Avez-vous mis en place des collaborations scientifiques avec des entreprises ?

Dans le département, il y a des recherches fondamentales et d’autres qui se font en collaboration avec des industriels. Dans mon équipe on fait plus de la recherche fondamentale, mais on travaille de temps en temps avec des industriels et des PME. J’ai moi-même un brevet dans le domaine de la robotique et attends l’attribution d’un second aux États-Unis sur la reconstruction tridimensionnelle. Dans le passé, j’ai travaillé avec Toyota et France Télécom par exemple. Un des succès industriels du LIENS est le logiciel Astrée développé par l’équipe de Patrick Cousot et utilisé par Airbus pour vérifier une partie de son code embarqué.

Quels liens avez-vous avec les autres départements de l’École ?

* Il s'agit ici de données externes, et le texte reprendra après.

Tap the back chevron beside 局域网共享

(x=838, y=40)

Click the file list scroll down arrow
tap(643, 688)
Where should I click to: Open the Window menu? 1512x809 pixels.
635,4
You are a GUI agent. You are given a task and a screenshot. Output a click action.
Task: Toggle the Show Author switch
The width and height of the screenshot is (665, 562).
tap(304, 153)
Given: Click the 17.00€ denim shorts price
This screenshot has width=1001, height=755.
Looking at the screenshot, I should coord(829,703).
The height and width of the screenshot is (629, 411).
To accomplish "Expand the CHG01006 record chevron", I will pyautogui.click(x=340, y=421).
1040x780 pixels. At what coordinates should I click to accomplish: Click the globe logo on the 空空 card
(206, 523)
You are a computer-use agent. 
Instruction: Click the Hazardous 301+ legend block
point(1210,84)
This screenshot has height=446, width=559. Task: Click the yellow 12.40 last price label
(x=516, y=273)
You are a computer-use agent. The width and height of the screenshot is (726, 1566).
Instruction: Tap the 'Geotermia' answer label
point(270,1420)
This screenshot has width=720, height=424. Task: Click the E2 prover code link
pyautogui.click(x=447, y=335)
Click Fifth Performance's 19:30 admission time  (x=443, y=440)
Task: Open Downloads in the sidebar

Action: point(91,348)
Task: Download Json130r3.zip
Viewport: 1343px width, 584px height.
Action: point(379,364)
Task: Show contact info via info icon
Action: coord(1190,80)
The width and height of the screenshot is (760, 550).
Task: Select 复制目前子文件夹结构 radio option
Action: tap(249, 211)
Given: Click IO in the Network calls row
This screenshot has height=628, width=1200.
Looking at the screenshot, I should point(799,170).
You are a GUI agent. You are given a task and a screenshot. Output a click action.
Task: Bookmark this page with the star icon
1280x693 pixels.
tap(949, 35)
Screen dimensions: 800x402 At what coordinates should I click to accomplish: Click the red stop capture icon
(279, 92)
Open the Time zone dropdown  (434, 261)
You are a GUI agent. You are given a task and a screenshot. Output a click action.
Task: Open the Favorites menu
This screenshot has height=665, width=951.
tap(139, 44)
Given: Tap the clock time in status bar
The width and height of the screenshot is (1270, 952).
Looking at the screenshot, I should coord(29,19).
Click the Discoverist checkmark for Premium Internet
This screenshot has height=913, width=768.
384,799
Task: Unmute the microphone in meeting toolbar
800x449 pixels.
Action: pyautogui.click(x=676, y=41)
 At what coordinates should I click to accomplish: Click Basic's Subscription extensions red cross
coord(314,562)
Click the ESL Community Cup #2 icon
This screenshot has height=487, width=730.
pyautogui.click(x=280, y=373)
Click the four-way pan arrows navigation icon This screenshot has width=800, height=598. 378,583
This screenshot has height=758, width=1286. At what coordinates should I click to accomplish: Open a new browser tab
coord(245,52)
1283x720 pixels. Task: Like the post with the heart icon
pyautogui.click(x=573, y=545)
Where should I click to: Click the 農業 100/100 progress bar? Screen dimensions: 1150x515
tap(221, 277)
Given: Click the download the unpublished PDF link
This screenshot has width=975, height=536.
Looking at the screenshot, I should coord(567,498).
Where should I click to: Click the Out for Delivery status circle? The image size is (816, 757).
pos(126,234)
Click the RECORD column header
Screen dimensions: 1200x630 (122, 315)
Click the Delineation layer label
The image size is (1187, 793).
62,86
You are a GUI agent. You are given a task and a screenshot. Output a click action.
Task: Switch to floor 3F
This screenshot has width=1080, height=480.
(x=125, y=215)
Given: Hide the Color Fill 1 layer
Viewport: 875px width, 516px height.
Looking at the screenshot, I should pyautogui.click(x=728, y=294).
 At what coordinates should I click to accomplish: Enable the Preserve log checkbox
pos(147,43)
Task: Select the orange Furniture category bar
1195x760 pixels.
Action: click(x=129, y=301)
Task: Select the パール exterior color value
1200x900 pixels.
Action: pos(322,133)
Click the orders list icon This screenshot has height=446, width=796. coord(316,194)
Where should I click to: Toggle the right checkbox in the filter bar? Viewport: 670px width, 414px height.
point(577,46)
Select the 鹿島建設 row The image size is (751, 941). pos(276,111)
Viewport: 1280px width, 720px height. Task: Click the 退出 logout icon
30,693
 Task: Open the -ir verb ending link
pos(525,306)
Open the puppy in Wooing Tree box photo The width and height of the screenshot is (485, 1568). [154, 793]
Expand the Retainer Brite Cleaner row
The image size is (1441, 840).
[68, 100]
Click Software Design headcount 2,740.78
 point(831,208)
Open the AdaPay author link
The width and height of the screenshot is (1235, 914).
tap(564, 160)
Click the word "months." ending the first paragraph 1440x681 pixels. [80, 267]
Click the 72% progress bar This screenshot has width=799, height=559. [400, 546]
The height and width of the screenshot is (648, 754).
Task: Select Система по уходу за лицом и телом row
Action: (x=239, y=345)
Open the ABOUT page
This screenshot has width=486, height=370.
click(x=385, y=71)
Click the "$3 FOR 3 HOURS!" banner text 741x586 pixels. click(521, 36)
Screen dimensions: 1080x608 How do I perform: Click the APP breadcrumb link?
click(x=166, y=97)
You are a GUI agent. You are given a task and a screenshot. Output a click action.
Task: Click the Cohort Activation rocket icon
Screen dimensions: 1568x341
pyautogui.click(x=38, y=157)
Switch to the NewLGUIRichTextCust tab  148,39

Nous travaillons depuis trois ans avec Hélène Dessales du laboratoire d’archéologie de l’ENS sur l’exploitation de l’iconographie de Pompéi. Nous participons avec ce laboratoire au projet d’équipex GeoPast. Avec le département de mathématiques, nous avons mis en place l’an dernier une double licence commune et nous avons monté un cours commun sur l’apprentissage statistique.

Quand vous ne travaillez pas quelle est votre occupation préférée ?

Me promener dans Paris, aller au cinéma, lire. J’habite à côté du jardin des plantes, j’y passe beaucoup de temps.